- [Instructions for the task] Repeat exactly, and only, the lines of the entries below from the one with "[I'll Be Home" through the one with "dystopian (369, 1705)", both ends included.

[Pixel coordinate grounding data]
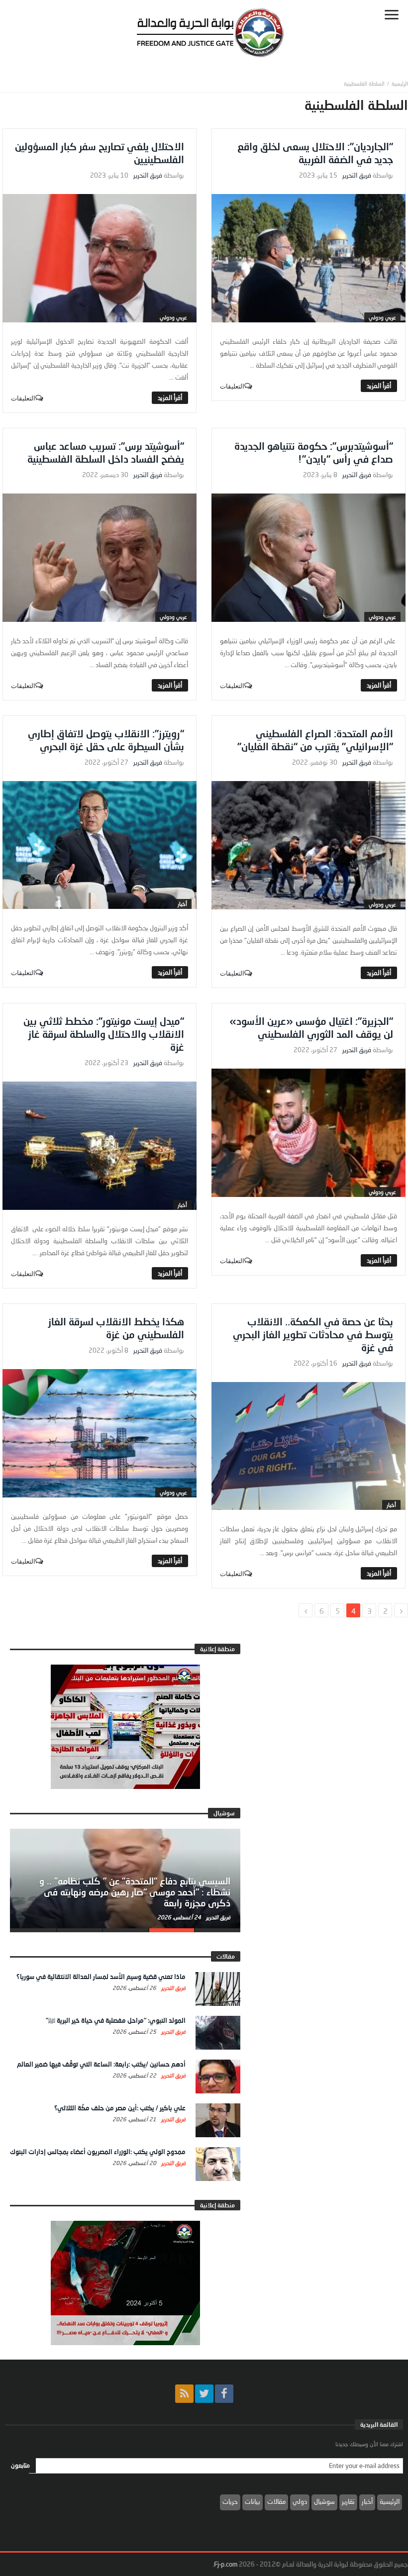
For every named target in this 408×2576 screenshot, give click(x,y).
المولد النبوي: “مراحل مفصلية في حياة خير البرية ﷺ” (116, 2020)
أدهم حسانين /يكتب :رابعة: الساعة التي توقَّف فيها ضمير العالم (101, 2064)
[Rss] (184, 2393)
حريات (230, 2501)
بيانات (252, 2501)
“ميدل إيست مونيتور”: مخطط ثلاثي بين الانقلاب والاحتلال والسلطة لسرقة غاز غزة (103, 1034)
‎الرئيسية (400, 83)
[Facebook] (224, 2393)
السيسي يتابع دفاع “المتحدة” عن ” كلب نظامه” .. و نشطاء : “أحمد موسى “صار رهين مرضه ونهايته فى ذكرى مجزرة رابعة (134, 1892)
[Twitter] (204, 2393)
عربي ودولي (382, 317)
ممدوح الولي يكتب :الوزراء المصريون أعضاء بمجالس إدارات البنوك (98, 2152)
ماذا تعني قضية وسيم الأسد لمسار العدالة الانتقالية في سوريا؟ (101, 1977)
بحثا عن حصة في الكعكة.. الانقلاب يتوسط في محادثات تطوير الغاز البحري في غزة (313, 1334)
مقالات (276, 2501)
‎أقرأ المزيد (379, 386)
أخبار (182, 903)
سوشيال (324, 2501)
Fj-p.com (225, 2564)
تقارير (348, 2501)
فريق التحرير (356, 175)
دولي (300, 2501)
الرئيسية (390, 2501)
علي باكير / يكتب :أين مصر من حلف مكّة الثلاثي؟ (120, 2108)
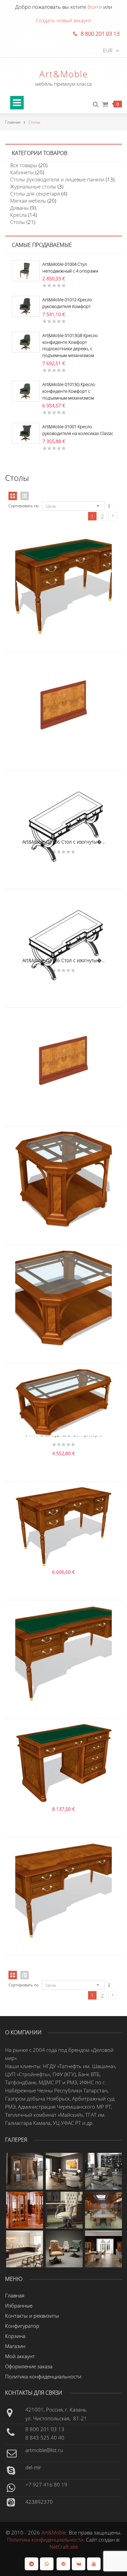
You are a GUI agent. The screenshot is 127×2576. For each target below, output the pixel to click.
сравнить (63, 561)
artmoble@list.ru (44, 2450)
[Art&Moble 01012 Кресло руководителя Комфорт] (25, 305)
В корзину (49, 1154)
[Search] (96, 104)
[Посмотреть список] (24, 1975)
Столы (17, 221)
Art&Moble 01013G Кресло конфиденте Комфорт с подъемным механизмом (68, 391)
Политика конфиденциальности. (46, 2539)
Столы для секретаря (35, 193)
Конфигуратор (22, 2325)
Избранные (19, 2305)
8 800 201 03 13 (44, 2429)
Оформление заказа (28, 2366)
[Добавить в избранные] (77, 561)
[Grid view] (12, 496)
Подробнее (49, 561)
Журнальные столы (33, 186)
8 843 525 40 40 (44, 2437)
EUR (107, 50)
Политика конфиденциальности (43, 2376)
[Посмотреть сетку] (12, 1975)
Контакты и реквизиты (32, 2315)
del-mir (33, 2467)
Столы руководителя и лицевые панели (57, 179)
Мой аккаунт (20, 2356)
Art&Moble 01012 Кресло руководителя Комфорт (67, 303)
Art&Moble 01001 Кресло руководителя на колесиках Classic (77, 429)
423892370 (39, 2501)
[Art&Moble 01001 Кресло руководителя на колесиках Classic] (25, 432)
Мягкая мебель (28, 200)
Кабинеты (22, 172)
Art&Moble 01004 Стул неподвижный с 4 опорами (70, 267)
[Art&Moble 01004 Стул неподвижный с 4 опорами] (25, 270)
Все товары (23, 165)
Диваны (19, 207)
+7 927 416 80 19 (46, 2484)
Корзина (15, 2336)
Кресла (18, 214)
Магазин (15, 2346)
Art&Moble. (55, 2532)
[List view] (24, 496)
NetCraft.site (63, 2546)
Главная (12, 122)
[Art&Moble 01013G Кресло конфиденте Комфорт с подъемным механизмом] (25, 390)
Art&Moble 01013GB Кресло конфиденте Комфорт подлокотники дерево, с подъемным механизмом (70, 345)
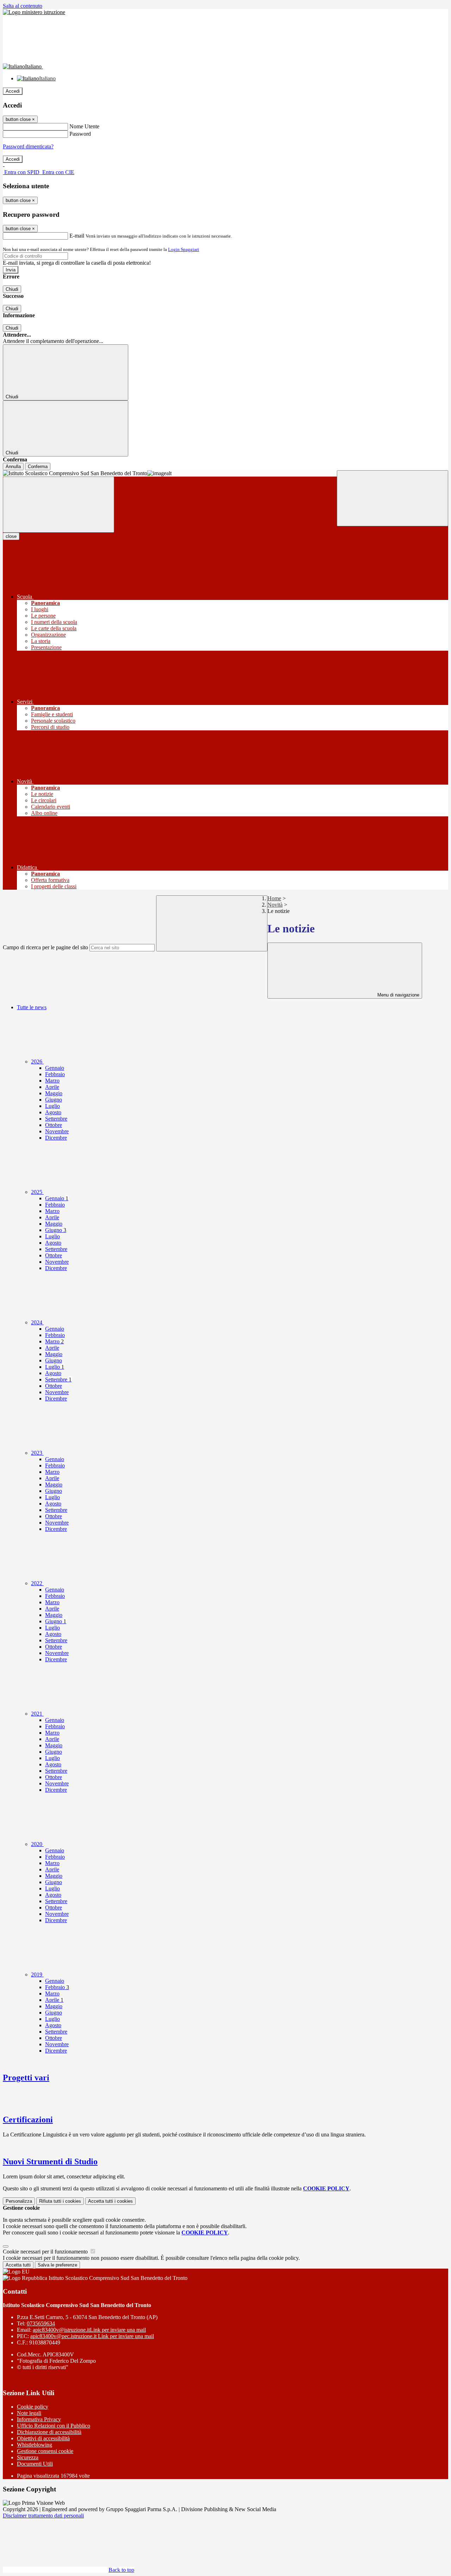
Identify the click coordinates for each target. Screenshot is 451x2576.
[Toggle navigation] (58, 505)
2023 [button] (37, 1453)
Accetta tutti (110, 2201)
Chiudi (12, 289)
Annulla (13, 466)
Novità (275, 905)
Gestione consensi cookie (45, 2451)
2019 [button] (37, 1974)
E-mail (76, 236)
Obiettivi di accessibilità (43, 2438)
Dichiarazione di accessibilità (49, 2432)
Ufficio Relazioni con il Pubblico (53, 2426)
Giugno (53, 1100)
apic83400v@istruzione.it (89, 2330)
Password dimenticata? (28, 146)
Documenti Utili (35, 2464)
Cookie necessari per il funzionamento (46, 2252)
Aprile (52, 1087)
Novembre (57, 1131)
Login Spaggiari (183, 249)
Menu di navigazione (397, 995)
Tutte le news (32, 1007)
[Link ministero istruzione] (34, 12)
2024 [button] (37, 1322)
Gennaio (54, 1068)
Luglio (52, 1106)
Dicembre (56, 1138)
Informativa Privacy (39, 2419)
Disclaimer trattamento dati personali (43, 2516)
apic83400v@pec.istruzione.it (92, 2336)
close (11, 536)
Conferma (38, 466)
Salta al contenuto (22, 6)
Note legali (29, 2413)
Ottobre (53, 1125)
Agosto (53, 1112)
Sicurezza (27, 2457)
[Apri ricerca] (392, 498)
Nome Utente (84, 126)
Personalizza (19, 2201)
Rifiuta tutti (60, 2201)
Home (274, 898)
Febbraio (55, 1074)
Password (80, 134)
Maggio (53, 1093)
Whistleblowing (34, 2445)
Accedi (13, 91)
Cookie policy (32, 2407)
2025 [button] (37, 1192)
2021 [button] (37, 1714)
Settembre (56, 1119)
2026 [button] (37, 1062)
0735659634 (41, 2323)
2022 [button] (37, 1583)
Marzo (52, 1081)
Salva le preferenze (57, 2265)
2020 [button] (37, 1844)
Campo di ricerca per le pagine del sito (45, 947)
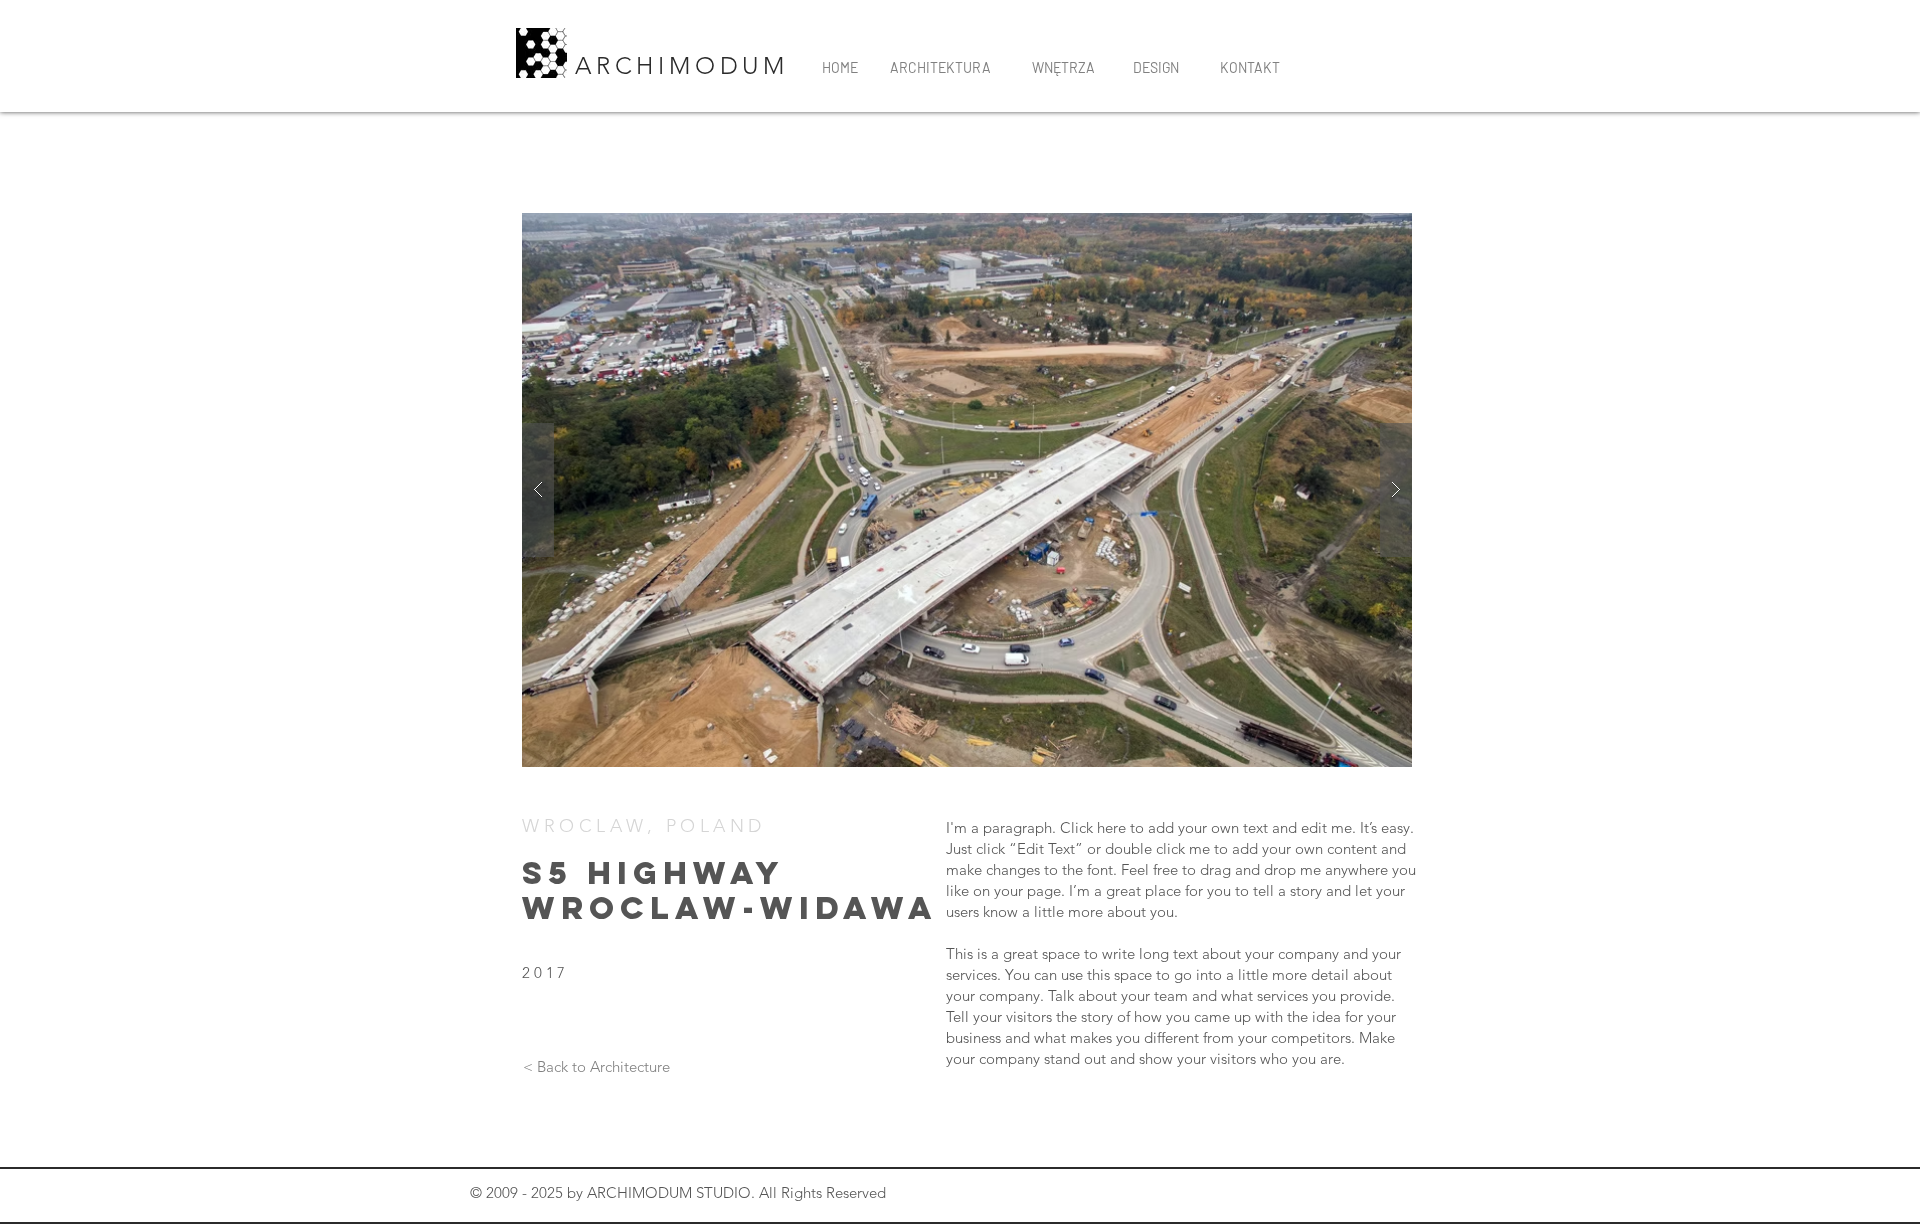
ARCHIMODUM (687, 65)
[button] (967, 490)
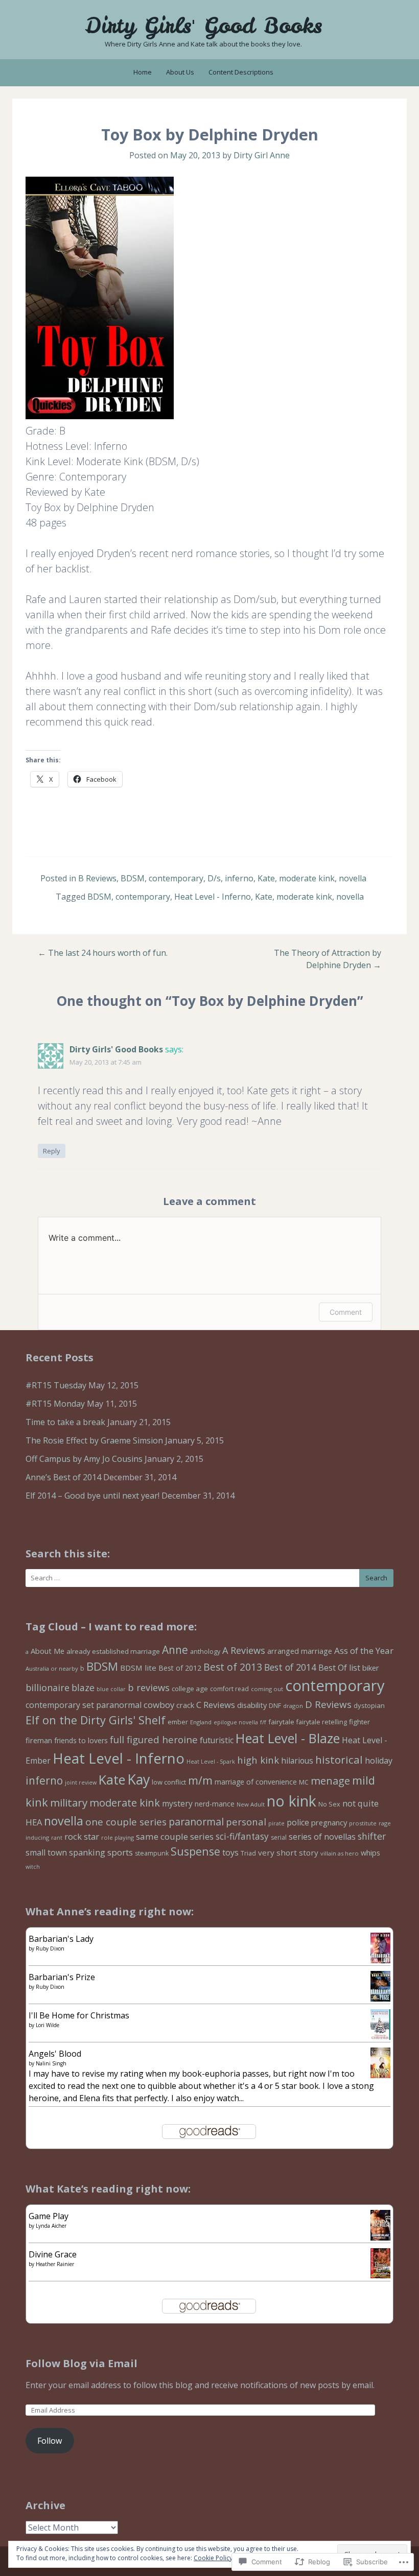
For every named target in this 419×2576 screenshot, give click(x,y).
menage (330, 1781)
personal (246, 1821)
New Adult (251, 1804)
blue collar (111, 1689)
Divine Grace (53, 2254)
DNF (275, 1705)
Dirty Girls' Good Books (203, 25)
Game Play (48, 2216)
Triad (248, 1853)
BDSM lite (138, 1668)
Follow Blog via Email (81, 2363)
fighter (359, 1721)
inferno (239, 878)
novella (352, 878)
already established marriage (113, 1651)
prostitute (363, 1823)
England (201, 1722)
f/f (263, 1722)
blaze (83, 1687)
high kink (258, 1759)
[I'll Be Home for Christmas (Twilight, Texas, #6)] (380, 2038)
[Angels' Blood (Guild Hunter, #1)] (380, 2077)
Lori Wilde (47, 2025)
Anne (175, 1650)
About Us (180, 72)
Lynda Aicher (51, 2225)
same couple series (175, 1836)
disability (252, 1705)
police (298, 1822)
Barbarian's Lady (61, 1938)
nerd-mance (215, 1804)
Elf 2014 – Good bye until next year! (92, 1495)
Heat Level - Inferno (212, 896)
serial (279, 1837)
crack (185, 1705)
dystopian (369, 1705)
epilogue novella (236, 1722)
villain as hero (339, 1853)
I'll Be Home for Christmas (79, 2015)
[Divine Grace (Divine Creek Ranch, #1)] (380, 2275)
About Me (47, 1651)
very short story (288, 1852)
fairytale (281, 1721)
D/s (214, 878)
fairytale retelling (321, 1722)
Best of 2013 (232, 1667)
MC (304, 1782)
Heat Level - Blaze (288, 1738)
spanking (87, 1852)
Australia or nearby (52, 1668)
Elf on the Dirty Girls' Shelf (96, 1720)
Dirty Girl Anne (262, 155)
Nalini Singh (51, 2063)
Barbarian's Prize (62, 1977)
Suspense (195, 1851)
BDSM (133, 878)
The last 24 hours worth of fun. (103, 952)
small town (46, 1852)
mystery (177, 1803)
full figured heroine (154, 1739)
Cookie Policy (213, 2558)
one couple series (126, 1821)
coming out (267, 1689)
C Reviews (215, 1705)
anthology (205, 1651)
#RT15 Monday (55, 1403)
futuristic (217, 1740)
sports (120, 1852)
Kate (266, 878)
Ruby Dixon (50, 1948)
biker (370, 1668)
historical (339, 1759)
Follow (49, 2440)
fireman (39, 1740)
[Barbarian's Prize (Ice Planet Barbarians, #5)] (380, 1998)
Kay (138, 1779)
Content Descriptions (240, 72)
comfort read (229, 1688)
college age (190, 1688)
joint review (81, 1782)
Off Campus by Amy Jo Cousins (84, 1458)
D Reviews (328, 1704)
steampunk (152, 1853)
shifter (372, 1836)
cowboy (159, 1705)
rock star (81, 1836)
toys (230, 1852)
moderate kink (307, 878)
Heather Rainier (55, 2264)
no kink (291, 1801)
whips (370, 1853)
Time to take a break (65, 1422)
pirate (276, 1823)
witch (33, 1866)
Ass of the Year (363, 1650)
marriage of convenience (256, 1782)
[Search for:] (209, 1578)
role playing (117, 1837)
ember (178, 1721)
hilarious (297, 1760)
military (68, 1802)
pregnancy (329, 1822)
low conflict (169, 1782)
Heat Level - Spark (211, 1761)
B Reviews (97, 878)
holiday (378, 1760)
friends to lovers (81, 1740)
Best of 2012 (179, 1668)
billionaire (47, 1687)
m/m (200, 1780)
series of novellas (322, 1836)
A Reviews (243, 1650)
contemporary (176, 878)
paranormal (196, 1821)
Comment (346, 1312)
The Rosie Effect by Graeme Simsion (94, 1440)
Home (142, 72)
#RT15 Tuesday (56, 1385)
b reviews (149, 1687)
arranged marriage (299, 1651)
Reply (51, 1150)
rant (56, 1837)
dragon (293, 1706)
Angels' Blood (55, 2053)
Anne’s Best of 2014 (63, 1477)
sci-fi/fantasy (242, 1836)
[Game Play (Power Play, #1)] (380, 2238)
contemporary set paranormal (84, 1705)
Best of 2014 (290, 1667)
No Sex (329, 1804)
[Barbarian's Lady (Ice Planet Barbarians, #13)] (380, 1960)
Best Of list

- [Result]
[I'll Be Home for Christmas (Twilight, Texas, #6)] (380, 2038)
[Angels' Blood (Guild Hunter, #1)] (380, 2077)
Lori Wilde (47, 2025)
Anne (175, 1650)
About Us (180, 72)
Lynda Aicher (51, 2225)
same couple series (175, 1836)
disability (252, 1705)
police (298, 1822)
Barbarian's Lady (61, 1938)
nerd-mance (215, 1804)
Elf 2014 – Good bye until next year! (92, 1495)
Heat Level - Inferno (212, 896)
serial (279, 1837)
crack (185, 1705)
dystopian (369, 1705)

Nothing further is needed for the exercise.